Fenomenologia salviniana

Dunque, come abbiamo appreso durante i mesi in cui è stato dominus del governo, secondo Matteo Salvini la priorità assoluta, imprescindibile e vincolante per fare dell’Italia un Paese felice, sano, libero e prospero, è una e una soltanto: impedire alle navi dei volontari delle ONG non solo di portare i profughi nei nostri porti ma anche di raccoglierli in mare.

Tutti gli altri problemi, tipo la criminalità organizzata, la disoccupazione e la sottoccupazione, il debito pubblico, l’aumento dell’IVA, la corruzione dilagante, la ricostruzione post terremoto, il dissesto idrogeologico, l’aumento della povertà, l’evasione fiscale, sono, secondo Matteo Salvini, assolutamente secondari. Tanto è vero che la sostanza dei suoi quattordici o quindici mesi da ministro dell’Interno, vicepresidente del Consiglio e, soprattutto, gestore dell’agenda governativa, si risolve di fatto nei due decreti dedicati alla sicurezza: il primo, a lui intitolato e orgogliosamente presentato al mondo anche da Conte e Di Maio, il “Decreto Salvini”, e il secondo, “Decreto sicurezza bis”, approvato con voto di fiducia, da lui preteso due giorni prima che egli stesso sfiduciasse quel governo di cui faceva parte.

Beh, vero è che quest’ultimo contiene anche norme repressive delle manifestazioni di piazza, di fatto rese illegali; ma di questo aspetto lo stesso Salvini sembra disinteressarsi, visto che ora minaccia manifestazioni di piazza qualora nascesse un governo M5S/PD. Evidentemente, secondo Matteo Salvini, le manifestazioni di piazza da proibire e sanzionare sono solo quelle a lui avverse. D’altra parte, alle sue peculiari e molto soggettive valutazioni di ciò che è legale e ciò che non lo è, a partire da certi finanziamenti al suo partito e all’uso che se ne è fatto, siamo oramai avvezzi.

Così pure, siamo avvezzi a un uso molto disinvolto delle definizioni, sempre da parte del sullodato, quando si tratta di alleanze politiche. Accade perciò che egli non trovi nulla di strano nel formare un governo con quello stesso partito, il M5S, dal quale politicamente lo separano distanze siderali e al quale durante la campagna elettorale aveva erogato insulti velenosi, venendone entusiasticamente ricambiato: la formula per la creazione di quella compagine è stata “Contratto di governo”, così bizantineggiando, da entrambe le parti, sul fatto che secondo loro in realtà non si trattava di un’alleanza, e quindi le distanze politiche restavano.
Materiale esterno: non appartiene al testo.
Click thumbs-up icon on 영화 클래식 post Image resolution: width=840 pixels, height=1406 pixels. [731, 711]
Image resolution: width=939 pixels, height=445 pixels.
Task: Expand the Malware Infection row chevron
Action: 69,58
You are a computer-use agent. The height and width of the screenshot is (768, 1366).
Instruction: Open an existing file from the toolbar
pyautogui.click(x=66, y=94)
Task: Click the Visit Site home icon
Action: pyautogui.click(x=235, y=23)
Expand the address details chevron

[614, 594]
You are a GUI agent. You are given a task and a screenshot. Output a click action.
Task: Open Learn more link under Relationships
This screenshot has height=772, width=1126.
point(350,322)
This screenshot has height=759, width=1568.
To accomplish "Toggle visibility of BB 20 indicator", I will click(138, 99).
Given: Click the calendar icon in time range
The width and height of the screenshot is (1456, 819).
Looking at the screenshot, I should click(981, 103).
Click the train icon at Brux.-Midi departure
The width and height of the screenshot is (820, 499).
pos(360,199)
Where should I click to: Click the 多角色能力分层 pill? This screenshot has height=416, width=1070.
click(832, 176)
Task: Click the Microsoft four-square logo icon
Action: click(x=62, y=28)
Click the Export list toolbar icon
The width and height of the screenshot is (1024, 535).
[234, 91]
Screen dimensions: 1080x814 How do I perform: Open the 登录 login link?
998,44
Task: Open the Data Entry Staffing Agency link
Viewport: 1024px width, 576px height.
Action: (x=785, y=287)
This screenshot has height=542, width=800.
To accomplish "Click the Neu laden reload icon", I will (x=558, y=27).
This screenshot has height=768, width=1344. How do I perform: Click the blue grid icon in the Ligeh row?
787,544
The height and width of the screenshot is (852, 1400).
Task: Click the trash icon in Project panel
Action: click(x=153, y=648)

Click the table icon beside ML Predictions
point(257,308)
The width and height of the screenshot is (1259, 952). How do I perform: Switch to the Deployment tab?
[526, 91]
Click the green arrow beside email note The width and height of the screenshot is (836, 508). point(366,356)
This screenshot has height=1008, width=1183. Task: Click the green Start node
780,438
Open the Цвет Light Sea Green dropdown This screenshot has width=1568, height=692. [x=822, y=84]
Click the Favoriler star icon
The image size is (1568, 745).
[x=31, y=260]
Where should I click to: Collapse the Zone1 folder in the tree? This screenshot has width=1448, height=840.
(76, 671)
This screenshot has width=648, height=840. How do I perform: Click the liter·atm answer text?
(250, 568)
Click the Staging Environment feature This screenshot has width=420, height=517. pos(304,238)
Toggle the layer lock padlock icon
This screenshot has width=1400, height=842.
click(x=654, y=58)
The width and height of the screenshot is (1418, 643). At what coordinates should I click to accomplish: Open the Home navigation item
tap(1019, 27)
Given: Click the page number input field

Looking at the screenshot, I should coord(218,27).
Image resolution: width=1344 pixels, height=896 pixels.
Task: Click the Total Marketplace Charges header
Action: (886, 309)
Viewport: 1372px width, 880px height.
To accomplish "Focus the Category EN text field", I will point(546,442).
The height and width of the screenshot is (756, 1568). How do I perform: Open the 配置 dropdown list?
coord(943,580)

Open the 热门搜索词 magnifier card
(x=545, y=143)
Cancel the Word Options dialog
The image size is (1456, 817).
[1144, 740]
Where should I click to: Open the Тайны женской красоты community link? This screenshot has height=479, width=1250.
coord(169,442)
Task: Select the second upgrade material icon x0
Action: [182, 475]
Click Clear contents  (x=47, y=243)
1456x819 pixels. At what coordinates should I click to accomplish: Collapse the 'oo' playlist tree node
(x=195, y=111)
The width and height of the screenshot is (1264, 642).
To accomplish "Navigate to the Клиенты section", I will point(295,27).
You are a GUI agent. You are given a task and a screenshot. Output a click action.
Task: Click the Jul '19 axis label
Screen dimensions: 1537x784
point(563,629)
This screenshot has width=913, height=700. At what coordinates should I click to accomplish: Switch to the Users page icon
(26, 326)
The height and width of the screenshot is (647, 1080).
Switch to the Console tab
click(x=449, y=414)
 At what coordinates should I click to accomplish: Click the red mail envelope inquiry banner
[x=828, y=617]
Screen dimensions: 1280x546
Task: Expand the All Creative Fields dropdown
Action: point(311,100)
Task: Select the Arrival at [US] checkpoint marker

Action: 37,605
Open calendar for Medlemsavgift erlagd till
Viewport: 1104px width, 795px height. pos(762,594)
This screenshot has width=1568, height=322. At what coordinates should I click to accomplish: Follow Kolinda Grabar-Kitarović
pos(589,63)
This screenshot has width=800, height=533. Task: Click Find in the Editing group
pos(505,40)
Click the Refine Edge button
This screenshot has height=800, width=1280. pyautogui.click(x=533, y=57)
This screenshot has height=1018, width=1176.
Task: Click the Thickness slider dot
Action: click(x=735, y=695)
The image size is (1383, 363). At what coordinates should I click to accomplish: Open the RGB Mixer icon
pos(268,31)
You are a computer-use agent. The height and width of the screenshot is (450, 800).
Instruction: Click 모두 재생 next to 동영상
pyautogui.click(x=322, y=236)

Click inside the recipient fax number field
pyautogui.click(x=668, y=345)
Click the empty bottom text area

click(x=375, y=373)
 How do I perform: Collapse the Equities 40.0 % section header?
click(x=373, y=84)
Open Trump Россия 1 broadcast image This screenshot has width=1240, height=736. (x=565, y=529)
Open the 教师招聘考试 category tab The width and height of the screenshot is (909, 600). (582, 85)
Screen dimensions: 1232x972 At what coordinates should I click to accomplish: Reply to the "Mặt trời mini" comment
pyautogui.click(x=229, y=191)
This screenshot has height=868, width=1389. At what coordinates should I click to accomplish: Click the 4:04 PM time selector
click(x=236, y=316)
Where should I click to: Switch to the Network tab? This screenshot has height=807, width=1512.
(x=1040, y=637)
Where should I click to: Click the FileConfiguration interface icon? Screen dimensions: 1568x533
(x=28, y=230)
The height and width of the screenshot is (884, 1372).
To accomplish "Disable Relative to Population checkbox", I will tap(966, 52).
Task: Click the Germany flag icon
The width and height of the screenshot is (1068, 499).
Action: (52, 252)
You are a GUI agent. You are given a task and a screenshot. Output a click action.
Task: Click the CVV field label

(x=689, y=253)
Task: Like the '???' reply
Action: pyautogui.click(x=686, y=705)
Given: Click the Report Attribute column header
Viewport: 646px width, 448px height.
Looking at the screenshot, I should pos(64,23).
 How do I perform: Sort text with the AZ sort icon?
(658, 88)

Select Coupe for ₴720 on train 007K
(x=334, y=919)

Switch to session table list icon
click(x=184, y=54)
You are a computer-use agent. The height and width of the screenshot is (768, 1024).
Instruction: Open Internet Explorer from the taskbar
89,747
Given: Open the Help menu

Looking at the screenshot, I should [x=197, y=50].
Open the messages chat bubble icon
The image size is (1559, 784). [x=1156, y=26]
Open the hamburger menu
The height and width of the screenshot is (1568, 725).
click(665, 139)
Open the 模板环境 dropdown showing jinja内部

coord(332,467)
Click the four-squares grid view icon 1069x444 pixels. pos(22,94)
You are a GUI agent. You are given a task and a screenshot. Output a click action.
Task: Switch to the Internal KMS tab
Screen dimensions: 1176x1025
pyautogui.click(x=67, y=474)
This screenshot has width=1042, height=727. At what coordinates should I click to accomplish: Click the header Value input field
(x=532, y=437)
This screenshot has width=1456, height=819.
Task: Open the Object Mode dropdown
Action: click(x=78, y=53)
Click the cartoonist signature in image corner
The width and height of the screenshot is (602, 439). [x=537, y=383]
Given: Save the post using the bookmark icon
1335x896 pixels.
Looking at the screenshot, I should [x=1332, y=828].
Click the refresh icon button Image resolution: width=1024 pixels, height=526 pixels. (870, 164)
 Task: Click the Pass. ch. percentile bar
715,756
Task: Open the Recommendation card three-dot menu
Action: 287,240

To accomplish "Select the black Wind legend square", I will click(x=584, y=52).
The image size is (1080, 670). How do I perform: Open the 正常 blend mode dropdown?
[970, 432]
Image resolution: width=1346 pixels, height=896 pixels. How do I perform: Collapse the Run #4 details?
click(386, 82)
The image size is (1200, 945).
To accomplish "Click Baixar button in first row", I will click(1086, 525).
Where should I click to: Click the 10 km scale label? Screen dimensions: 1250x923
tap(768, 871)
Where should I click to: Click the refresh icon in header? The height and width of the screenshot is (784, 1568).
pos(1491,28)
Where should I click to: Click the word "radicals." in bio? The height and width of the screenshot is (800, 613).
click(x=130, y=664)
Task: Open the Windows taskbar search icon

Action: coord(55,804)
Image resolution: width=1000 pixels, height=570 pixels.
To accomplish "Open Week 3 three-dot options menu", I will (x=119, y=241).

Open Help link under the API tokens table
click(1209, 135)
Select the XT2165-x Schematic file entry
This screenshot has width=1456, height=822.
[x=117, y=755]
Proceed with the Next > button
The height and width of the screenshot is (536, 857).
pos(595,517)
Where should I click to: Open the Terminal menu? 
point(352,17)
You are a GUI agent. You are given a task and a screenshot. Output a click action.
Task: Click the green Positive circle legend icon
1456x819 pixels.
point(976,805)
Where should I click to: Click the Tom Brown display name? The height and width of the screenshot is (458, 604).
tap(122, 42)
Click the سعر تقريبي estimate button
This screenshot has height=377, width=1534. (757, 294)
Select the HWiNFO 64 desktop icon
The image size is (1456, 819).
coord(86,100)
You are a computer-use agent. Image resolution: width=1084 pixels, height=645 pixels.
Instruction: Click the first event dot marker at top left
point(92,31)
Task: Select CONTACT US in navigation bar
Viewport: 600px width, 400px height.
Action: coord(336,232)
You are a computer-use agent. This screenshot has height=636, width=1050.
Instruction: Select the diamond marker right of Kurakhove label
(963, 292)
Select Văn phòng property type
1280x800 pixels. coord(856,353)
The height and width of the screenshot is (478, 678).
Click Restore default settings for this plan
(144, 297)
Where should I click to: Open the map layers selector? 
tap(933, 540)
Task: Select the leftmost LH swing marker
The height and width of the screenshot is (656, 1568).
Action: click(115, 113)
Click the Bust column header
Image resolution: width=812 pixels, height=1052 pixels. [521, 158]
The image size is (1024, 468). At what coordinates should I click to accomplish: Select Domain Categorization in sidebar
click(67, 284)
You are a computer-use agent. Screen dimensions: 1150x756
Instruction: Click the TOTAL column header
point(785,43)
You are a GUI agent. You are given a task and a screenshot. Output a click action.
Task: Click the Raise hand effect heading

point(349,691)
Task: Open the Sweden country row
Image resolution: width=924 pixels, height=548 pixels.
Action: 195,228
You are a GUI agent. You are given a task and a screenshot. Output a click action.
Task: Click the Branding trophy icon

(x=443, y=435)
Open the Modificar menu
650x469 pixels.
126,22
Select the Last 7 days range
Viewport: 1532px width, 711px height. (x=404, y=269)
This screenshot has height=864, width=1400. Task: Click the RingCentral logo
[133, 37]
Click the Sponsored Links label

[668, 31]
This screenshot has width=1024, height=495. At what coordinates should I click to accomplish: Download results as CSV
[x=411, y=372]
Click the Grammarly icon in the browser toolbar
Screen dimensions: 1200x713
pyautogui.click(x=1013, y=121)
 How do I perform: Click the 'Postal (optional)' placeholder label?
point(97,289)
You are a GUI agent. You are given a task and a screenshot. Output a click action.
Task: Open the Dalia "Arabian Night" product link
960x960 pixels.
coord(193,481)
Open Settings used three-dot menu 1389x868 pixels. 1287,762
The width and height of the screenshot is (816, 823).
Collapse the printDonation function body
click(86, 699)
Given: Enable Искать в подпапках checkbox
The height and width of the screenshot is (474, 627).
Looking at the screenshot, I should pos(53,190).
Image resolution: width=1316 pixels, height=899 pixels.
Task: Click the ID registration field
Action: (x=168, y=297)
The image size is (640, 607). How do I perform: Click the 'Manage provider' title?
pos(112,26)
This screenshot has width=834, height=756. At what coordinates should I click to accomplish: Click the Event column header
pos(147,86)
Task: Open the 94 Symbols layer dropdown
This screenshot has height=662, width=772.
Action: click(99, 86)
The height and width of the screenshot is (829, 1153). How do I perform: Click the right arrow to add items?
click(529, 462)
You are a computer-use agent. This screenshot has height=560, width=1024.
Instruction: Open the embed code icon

Ora però che rischia di nascere un altro accordo di governo, ma con l’odiato PD, Matteo Salvini riesuma la parola “inciucio”: i rapporti contronatura, in conclusione, al leader leghista vanno bene solo se a praticarli è lui.

E mica solo quelli. Le contraddizioni, anche stridenti, sono la costante più caratteristica del personaggio: già ferocemente anti italiano, oggi si proclama fervente patriota e difensore dei sacri confini; odiatore da sempre dei meridionali, si fa eleggere senatore in Calabria; divorziato, con figli nati da compagne diverse, si erge a difensore della famiglia tradizionale; assenteista cronico, intima ai parlamentari di “alzare il culo e andare a lavorare”; grande baciapile, invocatore di cuorimmacolatidimaria e sventolatore di rosari, è indifferente alla sofferenza di donne e bambini fuggiti dai lager libici e accatastati per giorni su una nave.

Tutto questo spiega bene le ragioni del successo di Matteo Salvini. Gli italiani, tanti italiani, troppi italiani, si riconoscono in uno che, come loro, è insofferente delle regole, adatta le sue opinioni alle circostanze, esige onestà ma non la pratica, ha bisogno di nemici da odiare, coltiva un patologico razzismo, è bugiardo seriale, si serve del potere anziché considerarlo un servizio.

Gli italiani, tanti italiani, troppi italiani, sono esattamente identici a lui.